Wednesday 21 December 2005

Spam Quarantines Should Be Sorted by Score

When spam filters decide what's spam and what's legitimate email, they often assign a score to the message. You can think of this score as the confidence that the message is spam. For example, filters based on SpamAssassin typically assign a score of more than 5.0 to indicate spam. However, spam filters can make mistakes and occasionally flag legitimate messages as spam (known as a false positive). Usually these false positives have a relatively low score.

Most spam filters maintain a quarantine or spam folder where they put the spam messages. Users or administrators can browse the quarantine folder in an attempt to find false positives.

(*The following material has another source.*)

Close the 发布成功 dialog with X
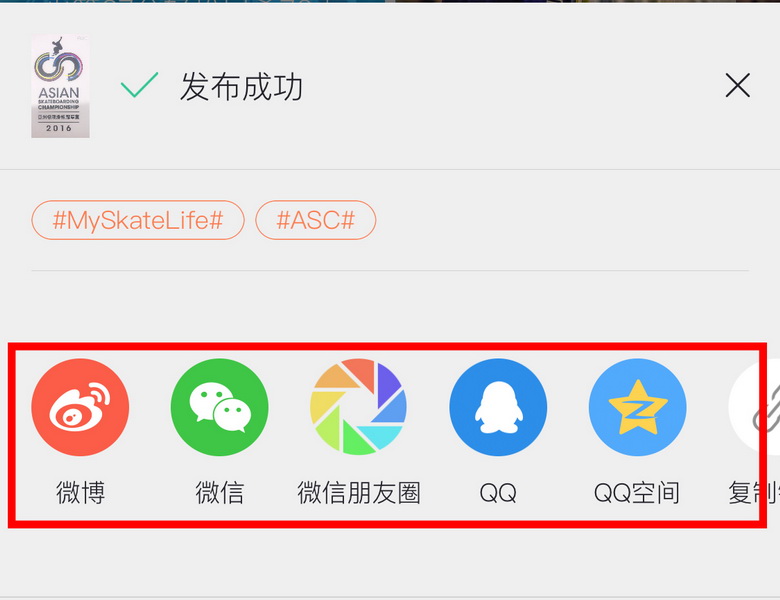tap(737, 85)
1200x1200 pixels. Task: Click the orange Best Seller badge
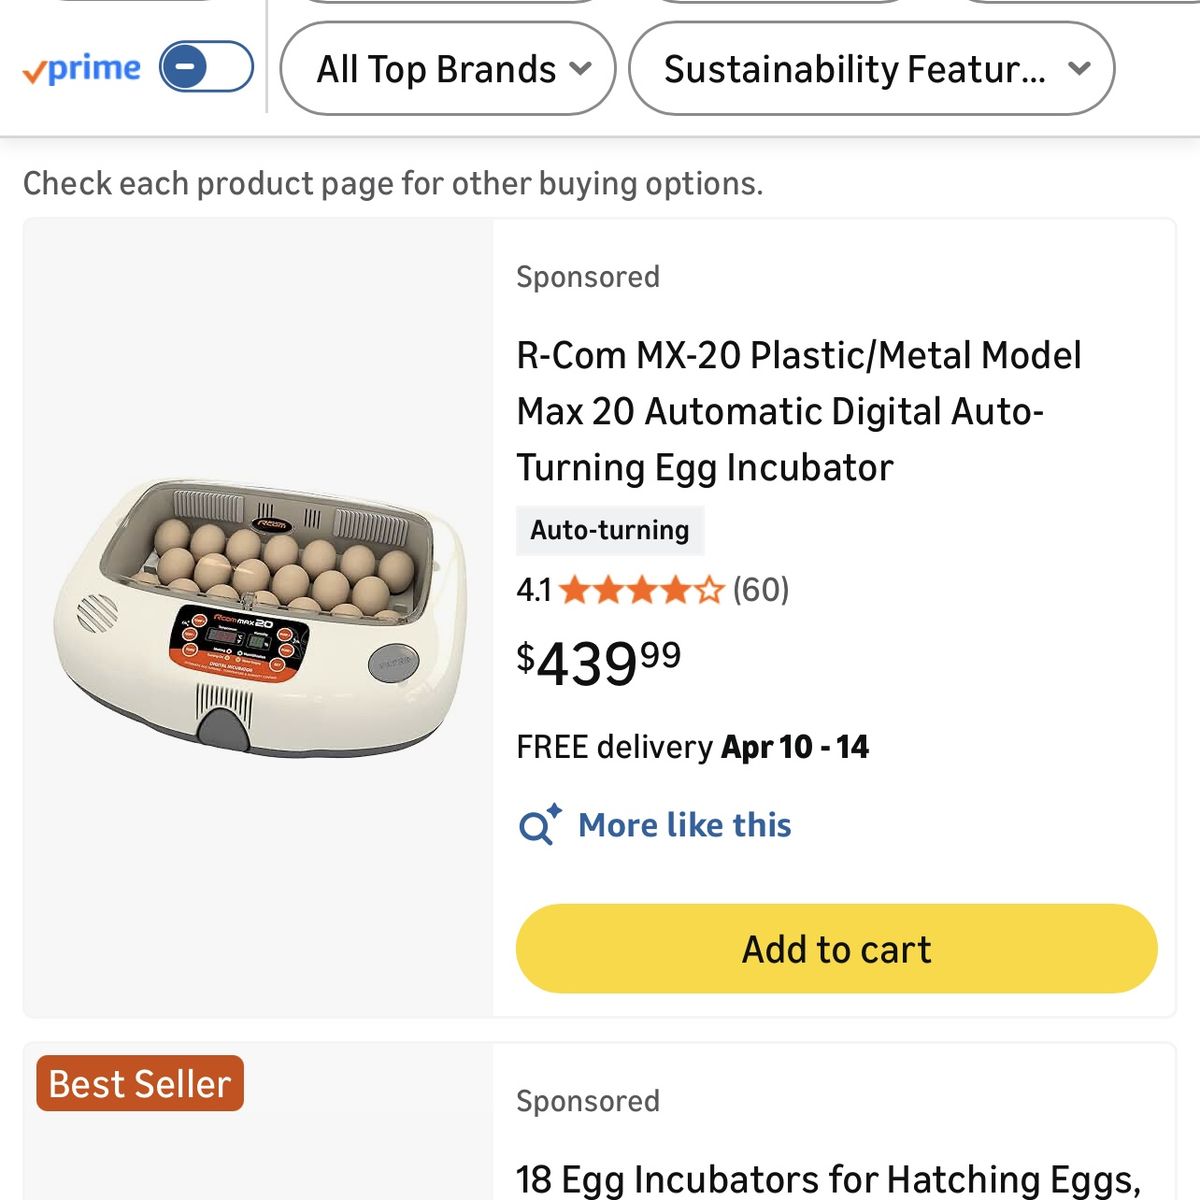coord(140,1084)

Searching for false positives is a laborious task. It's very helpful to sort the quarantine list by the messages' score. This means that any false positives are likely to be near the top of the quarantine list. The Pareto Principle -- the "80/20 rule" -- applies. In other words, in order to get 80% of the benefit, the user only need browse the first 20% of the quarantined messages.

An example of a quarantine that does this is Electric Mail's PerimeterProtect hosted service. A surprising number of spam filter quarantines don't even allow this sort order as an option.

Tags: .

1 comment:

Anonymous said...

There are way too many false positives if you set SpamAssassin to filter or tag at 5 stars. I set it to tag at 6, and deal with a few more false negatives. And I filter at higher scores, leaving the lower scores to be sorted by the recipients.

If you have SpamAssassin available to you through cpanel, you may want to set it to filter at 8 stars. That cuts down on the spam considerably, without your clueless friends being filtered away.